In 2006 Mr. Grady was presented with the CIF’s Clare Van Hoorebeke Award, which acknowledged Mr. Grady’s significant contributions to high school football in the Southern California region.

Mr. Grady’s most recent achievement was his induction into the CIF Southern Section’s Hall of Fame.  Mr. Grady as well as several other high school sports coaches were honored at a luncheon in Long Beach on Oct. 14.

“When you’re talking about the Hall of Fame particularly, the Southern Section is a big section and [includes]a lot of coaches, so it’s a pretty good honor that I truly respect and feel very, very humbled to have,” Mr. Grady said.  

Mr. Tyler believed, given Mr. Grady’s stature as a coach and mentor, that his induction was overdue. “If anybody deserves it, it is him.  I’m surprised it took so long to get him in there with all that he has accomplished in his career in high school football at that level,” Mr.
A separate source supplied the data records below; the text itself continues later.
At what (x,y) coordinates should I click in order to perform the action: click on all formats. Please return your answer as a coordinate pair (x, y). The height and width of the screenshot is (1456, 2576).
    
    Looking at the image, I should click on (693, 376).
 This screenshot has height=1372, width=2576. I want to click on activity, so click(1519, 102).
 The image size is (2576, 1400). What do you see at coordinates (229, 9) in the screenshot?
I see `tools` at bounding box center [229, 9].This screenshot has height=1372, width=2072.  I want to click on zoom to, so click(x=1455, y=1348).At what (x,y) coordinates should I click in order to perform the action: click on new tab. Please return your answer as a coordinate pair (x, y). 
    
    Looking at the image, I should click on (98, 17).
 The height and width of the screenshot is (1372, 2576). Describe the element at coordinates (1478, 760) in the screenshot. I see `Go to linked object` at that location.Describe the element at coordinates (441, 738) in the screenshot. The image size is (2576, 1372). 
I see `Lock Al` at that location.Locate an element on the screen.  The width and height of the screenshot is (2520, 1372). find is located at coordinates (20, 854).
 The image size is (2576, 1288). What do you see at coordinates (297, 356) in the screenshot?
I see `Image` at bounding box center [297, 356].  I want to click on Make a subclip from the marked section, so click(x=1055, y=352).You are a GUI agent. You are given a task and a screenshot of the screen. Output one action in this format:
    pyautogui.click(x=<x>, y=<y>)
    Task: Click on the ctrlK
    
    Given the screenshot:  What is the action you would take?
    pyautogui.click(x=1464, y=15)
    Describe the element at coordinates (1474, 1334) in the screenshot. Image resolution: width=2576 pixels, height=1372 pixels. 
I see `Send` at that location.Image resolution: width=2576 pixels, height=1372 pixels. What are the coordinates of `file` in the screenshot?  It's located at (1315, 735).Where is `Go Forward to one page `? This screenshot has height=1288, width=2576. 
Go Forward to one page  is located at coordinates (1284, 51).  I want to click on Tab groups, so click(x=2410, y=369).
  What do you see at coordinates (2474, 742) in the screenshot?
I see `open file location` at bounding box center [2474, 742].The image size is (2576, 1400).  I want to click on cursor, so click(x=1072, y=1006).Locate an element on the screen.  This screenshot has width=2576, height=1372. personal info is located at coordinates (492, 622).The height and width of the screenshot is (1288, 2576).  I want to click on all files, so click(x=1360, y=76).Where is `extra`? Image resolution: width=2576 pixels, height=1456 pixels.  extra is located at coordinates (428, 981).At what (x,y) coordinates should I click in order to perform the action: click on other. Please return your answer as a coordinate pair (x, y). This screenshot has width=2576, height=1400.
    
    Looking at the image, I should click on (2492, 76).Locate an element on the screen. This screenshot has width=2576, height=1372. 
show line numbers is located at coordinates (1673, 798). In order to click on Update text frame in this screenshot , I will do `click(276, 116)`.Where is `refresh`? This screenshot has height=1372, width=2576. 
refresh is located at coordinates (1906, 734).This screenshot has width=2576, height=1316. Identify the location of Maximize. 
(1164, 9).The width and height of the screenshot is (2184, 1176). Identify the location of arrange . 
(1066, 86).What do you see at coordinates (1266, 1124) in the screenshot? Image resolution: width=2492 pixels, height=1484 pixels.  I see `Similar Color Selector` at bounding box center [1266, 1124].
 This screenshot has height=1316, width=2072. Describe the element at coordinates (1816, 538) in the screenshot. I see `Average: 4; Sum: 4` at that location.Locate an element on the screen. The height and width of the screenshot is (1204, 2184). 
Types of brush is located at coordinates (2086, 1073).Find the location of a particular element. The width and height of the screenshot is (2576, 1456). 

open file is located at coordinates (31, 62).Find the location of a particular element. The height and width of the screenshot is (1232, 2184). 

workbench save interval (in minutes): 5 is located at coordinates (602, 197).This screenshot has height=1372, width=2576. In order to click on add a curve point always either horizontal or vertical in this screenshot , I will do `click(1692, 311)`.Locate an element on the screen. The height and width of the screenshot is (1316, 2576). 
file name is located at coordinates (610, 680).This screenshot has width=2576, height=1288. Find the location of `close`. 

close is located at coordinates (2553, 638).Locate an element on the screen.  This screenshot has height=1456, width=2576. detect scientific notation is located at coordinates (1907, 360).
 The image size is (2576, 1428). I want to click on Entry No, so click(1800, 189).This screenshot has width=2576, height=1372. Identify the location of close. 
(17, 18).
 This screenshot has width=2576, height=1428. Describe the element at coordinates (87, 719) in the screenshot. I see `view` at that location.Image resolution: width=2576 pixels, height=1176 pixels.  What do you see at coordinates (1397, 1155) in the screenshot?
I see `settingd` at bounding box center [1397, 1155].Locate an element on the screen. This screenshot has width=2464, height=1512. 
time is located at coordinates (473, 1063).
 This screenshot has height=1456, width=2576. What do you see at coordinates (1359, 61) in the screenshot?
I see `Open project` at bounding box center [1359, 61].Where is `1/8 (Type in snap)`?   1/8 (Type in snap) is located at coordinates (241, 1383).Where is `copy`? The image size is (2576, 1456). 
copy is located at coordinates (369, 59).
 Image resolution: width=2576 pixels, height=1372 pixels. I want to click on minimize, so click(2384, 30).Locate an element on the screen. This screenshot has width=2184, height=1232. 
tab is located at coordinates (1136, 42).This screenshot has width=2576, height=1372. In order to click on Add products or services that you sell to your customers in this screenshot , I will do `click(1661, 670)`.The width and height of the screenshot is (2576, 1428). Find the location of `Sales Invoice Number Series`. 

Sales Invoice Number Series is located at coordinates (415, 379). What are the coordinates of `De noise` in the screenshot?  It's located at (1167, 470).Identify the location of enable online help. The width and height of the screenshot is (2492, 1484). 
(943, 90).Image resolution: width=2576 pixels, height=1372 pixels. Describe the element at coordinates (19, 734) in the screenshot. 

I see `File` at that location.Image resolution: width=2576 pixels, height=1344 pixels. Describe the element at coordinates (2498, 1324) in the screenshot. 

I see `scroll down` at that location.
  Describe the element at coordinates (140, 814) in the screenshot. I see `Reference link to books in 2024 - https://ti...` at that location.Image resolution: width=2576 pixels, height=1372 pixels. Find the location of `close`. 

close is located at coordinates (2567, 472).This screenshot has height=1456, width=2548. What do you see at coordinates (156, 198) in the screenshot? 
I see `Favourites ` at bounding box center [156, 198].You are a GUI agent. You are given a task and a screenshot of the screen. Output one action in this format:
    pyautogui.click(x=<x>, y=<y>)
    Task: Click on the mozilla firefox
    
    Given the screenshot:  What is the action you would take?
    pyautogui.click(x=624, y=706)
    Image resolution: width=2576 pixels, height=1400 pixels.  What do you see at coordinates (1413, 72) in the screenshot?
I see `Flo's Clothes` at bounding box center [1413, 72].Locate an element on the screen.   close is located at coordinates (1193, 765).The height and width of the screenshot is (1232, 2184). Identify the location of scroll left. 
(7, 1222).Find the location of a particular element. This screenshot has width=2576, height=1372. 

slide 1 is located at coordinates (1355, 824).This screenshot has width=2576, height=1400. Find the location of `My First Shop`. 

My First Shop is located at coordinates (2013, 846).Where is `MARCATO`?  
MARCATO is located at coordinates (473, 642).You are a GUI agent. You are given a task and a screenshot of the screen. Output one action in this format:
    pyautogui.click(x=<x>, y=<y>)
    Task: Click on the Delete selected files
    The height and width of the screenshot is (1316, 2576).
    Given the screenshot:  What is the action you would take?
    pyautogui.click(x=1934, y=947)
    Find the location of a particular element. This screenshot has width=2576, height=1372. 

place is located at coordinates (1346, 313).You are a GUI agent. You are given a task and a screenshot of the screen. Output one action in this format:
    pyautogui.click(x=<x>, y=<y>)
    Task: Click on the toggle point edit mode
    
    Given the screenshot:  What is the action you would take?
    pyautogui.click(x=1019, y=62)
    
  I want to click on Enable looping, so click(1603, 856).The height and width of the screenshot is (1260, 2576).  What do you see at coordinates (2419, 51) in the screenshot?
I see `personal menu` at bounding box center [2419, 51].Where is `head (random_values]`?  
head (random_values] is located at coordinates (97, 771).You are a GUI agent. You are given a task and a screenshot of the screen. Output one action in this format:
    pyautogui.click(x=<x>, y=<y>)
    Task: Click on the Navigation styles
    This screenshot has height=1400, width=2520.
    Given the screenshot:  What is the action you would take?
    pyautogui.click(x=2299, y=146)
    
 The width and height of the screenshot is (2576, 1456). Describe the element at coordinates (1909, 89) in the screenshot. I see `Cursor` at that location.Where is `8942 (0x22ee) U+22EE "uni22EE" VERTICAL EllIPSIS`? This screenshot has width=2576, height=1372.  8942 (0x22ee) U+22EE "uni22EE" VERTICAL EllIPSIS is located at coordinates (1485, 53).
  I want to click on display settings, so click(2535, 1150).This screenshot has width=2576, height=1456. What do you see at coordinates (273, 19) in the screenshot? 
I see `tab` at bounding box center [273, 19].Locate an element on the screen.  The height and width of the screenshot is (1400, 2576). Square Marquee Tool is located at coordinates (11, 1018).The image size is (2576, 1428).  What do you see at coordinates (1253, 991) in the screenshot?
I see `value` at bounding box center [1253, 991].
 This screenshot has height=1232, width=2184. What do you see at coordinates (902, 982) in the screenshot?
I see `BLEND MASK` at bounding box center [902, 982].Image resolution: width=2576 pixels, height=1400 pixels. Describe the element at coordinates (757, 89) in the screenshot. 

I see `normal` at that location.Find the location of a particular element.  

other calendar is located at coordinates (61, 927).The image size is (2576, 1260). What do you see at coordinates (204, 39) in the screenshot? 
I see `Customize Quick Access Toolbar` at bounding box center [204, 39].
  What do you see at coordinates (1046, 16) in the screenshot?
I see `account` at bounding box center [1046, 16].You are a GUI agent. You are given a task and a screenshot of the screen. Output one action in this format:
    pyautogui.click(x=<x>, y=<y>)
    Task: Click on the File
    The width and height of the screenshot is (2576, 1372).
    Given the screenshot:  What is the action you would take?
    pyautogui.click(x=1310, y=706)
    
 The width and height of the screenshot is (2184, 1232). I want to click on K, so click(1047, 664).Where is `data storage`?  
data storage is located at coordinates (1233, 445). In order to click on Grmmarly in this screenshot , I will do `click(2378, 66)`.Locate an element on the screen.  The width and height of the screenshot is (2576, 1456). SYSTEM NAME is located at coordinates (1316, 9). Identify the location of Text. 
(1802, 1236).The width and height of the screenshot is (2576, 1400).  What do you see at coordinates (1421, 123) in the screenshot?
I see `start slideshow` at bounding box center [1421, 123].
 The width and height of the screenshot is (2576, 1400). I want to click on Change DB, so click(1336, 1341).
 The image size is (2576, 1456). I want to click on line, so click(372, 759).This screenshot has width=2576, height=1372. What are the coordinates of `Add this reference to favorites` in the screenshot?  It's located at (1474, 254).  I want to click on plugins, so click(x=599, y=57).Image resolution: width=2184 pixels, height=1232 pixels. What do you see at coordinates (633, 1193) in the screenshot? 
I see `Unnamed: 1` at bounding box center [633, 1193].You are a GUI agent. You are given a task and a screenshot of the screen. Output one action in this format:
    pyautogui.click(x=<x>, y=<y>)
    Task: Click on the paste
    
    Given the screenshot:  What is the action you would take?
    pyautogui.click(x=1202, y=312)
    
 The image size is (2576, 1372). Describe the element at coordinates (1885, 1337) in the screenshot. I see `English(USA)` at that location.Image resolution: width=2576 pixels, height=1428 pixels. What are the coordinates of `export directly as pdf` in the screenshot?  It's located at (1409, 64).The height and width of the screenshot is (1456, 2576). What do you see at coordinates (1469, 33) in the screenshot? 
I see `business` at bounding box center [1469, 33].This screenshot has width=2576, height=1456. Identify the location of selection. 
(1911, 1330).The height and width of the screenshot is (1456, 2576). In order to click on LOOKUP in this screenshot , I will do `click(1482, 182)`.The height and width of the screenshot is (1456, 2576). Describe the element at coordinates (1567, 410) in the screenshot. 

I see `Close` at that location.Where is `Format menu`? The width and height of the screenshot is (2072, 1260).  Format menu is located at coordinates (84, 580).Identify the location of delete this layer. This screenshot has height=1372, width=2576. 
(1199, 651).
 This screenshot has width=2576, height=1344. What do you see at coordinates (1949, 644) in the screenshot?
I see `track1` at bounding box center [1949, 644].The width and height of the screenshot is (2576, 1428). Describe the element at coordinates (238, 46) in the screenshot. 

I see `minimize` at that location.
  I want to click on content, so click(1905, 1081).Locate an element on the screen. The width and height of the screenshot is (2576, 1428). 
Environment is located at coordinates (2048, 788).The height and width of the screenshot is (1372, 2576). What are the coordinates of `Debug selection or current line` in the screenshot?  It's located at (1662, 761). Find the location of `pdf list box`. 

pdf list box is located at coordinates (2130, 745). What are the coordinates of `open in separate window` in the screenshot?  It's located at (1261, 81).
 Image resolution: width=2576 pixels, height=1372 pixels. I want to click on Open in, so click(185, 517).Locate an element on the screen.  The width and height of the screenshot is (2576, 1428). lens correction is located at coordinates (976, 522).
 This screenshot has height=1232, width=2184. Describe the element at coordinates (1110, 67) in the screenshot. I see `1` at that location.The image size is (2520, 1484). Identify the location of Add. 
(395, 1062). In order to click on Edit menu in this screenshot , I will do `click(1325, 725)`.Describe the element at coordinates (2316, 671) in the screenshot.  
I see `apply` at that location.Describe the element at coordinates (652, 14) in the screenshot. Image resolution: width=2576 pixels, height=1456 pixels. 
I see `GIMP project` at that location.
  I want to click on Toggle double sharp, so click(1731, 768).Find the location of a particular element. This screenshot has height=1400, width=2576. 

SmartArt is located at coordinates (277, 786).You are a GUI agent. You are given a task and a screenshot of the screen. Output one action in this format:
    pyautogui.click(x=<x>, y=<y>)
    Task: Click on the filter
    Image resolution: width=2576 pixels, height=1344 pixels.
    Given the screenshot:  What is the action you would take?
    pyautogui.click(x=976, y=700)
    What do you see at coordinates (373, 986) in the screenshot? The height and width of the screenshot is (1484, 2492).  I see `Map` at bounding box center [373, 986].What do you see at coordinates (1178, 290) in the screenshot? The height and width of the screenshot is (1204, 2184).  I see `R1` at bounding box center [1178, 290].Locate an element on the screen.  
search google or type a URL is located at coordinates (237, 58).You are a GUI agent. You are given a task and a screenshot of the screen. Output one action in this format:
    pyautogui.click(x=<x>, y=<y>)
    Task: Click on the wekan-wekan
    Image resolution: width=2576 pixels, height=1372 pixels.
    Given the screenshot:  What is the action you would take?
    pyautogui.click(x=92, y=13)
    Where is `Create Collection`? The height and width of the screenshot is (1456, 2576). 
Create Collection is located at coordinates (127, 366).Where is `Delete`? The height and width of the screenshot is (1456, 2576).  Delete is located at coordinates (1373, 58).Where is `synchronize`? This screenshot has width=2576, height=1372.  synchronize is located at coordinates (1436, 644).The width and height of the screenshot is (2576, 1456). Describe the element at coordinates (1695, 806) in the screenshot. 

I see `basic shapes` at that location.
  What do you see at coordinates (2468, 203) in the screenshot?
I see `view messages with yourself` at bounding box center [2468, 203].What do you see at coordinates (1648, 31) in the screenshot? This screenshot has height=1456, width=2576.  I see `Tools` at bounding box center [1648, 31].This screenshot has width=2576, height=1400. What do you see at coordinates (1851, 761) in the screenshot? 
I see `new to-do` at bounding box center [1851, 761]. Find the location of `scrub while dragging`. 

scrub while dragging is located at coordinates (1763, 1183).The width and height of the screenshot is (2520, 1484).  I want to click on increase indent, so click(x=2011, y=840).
Tyler said.

Mr. Kozakowski agreed that Mr. Grady is well-deserving of the award: “I certainly think that induction is well deserved.  It is certainly in recognition of an outstanding career and some accomplishments both as a player, as an assistant coach and as a head coach.”

Mr. Drew Casani ’91 also agreed that Mr. Grady’s induction was fitting, especially because of Mr. Grady’s coaching talents.  “I’ve been at every level of football: I played in high school, I played in college, I coached in high school and then worked in the NFL as a scout for 8 years, so I’ve been around players, coaches at every level, and he was the best. He was the best coach that I’ve ever been around as a player or as a person that’s been able to sit in meeting rooms and hear a coach teach and communicate with his team,” Mr. Casani said.  

Mr. Casani added, “There were teams that were talented, and there were teams that were less talented, but what he got out of those teams was always something greater than the sum of the talent of the team.”